In many of our negotiations with companies—the fee-charging bank, formidable cable company, irascible airline—our toughest challenge is not the negotiation itself. It’s getting to a negotiation in the first place. The fact is, many companies just don’t want to negotiate with you—the formidable you—because they know they just might lose if they do. So many companies have devised elaborate methods of preventing a negotiation from ever happening. Since overcoming the most common of these barriers is the only way to make customer service negotiable, let’s consider a rundown:

  1. Bottomless email pits: A favorite tactic of the irascible airlines, particularly my old friend “Reunited,” many companies set up elaborate online forms to email them, then seemingly send your email right to the recycling bin.
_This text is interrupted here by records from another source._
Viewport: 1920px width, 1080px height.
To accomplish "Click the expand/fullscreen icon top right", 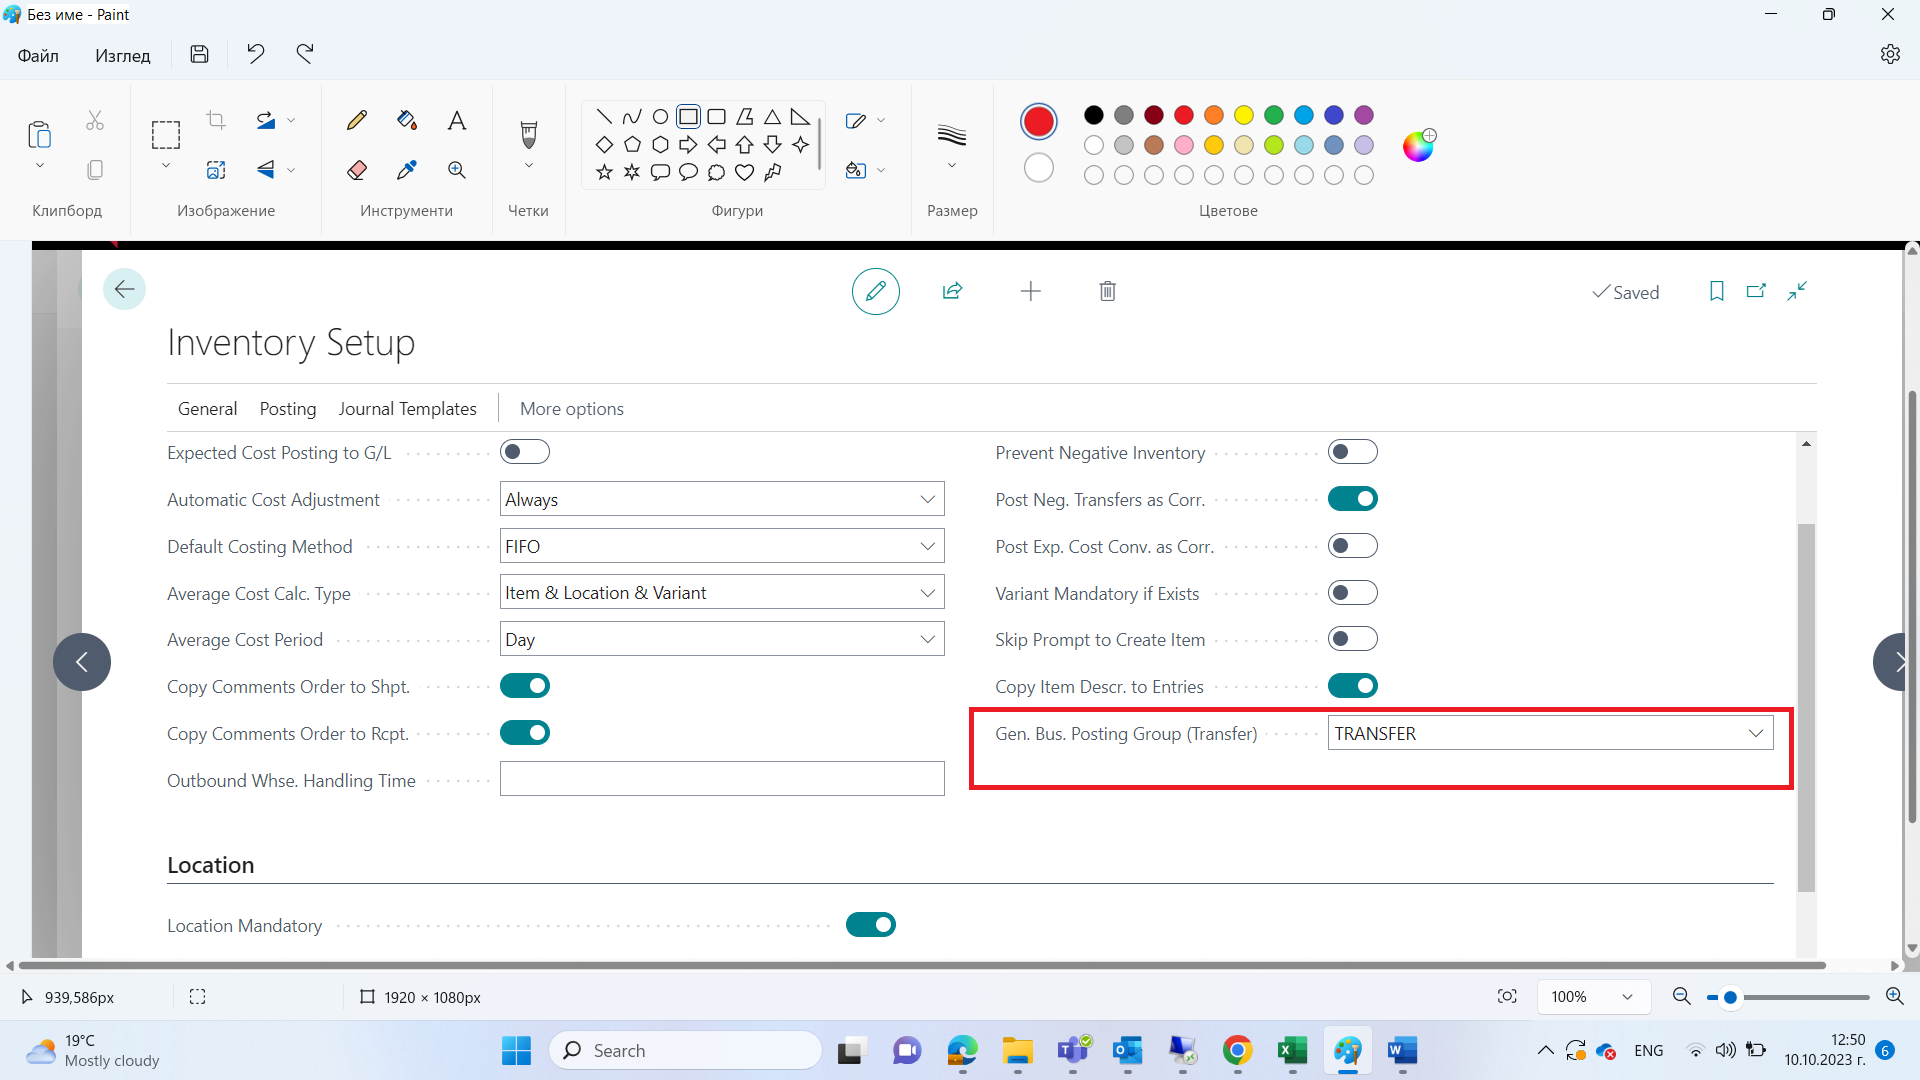I will click(x=1796, y=290).
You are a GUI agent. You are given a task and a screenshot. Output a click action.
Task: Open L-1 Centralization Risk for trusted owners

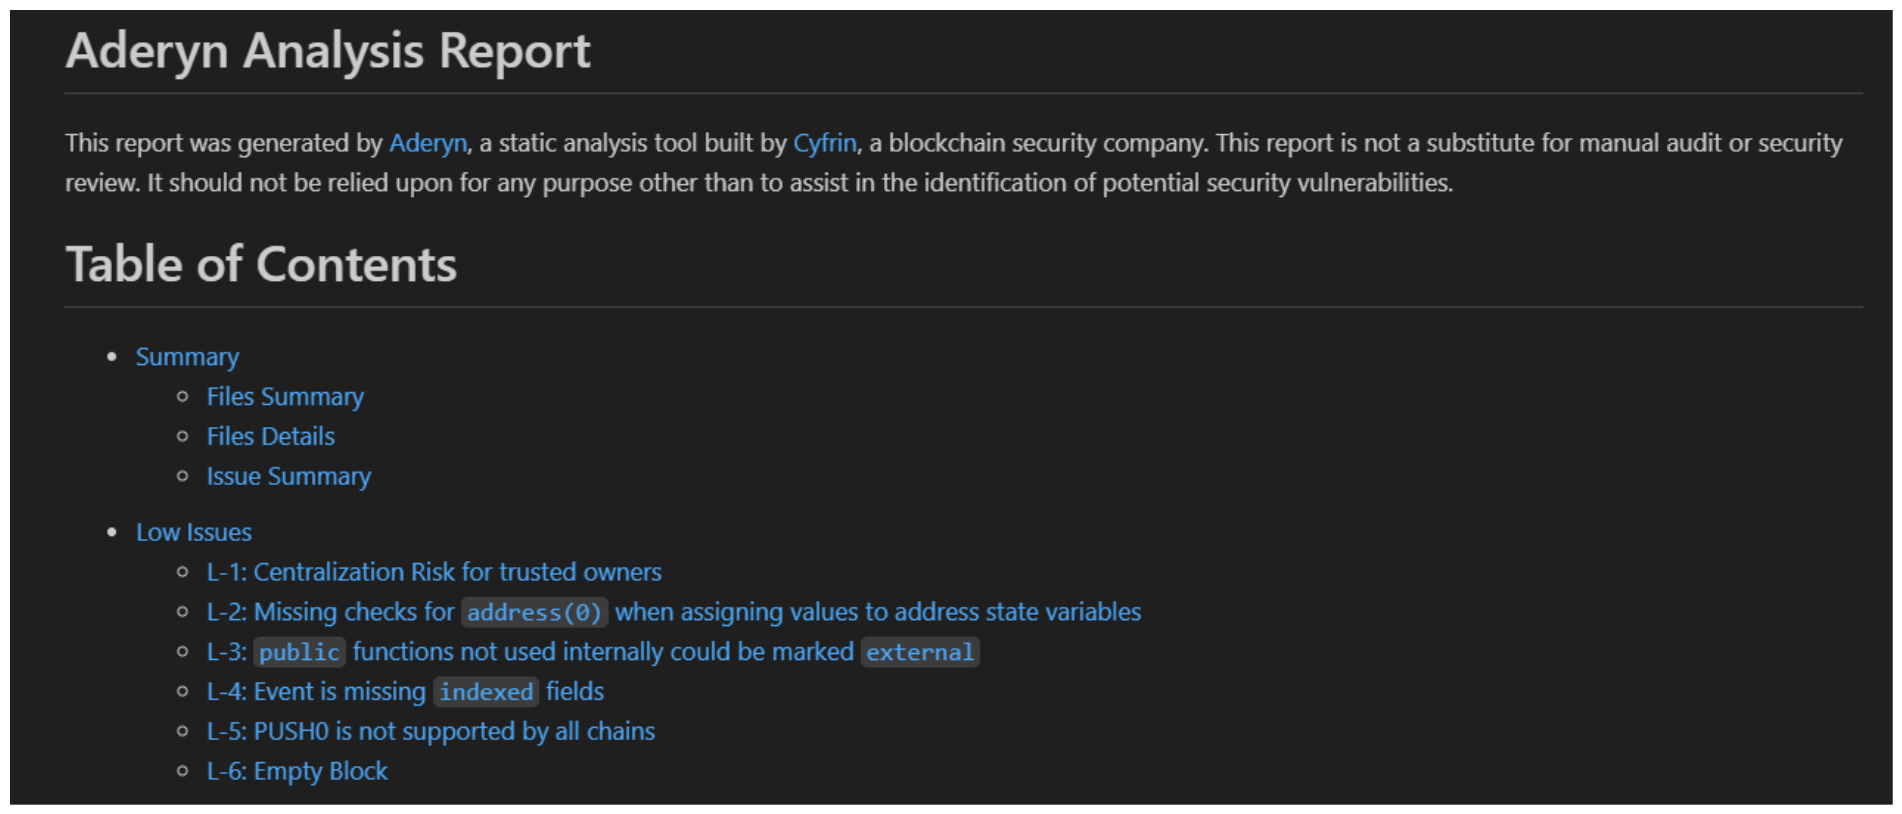[x=434, y=572]
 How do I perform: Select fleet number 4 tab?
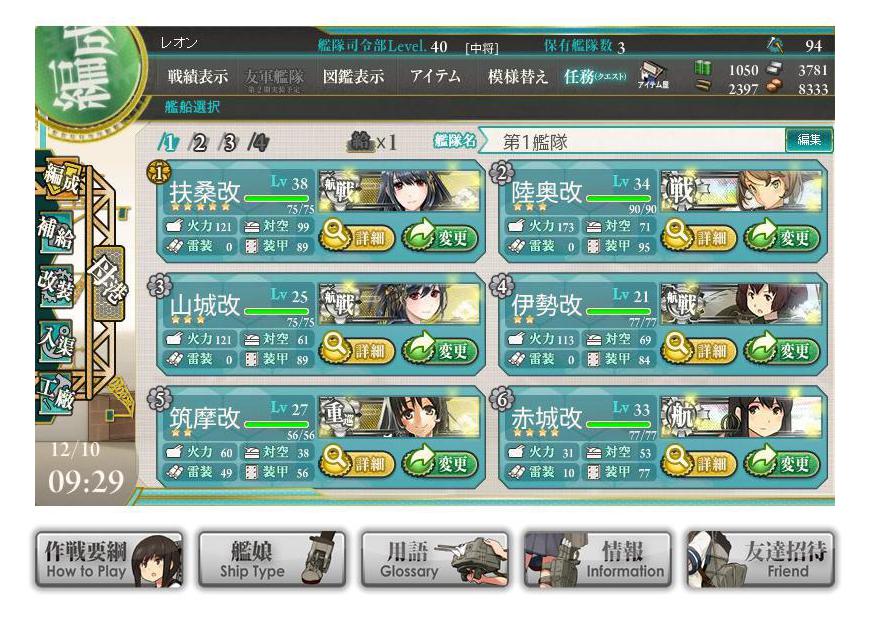(x=258, y=142)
At least it appears that way, since you never get a reply (other than the obligatory “We promise to reply”). Still, getting to a negotiation often requires you to try, perhaps repeatedly.
  2. Buried phone numbers: Another favorite of the irascible airlines relates to the phone number. Put simply, many companies make finding the relevant number just slightly easier than finding the Holy Grail. Getting to a negotiation requires you to look doggedly hard, often clicking down some extremely esoteric paths.
  3. Labyrinthine menus. Once you finally find the phone number, it’s nearly unthinkable to connect with a person directly. The formidable cable company, for example, often sends you into an overwhelming thicket of menu prompts, none of which relate to your need (ever). Getting to a negotiation may require you to hit zero incessantly, shout “representative!” repeatedly, or just wait a very long time. To that point…
  4. Endless wait times: Have you ever called a customer service line and found the call volume to be unusually low? A favorite of the fee-charging bank, I would surmise it’s a tactic to cool your negotiation jets, the hope being that a sizable number of customers will give up and hang up. But you can’t!
  5. Hapless front-line representatives: I’m quite certain I’m not the only person who usually finds the representative who eventually answers the phone either unable or unwilling to negotiate. It could be a coincidence or a lack of training. Or it could be a subtle way of curtailing your negotiable hopes and dreams. Getting to a real negotiation often requires you to get to someone who knows what they’re talking about and/or can do what you’re talking about.

So don’t let them get you down! Chances are you’ll be feeling quite up once you eventually surmount the barriers and find yourself negotiating.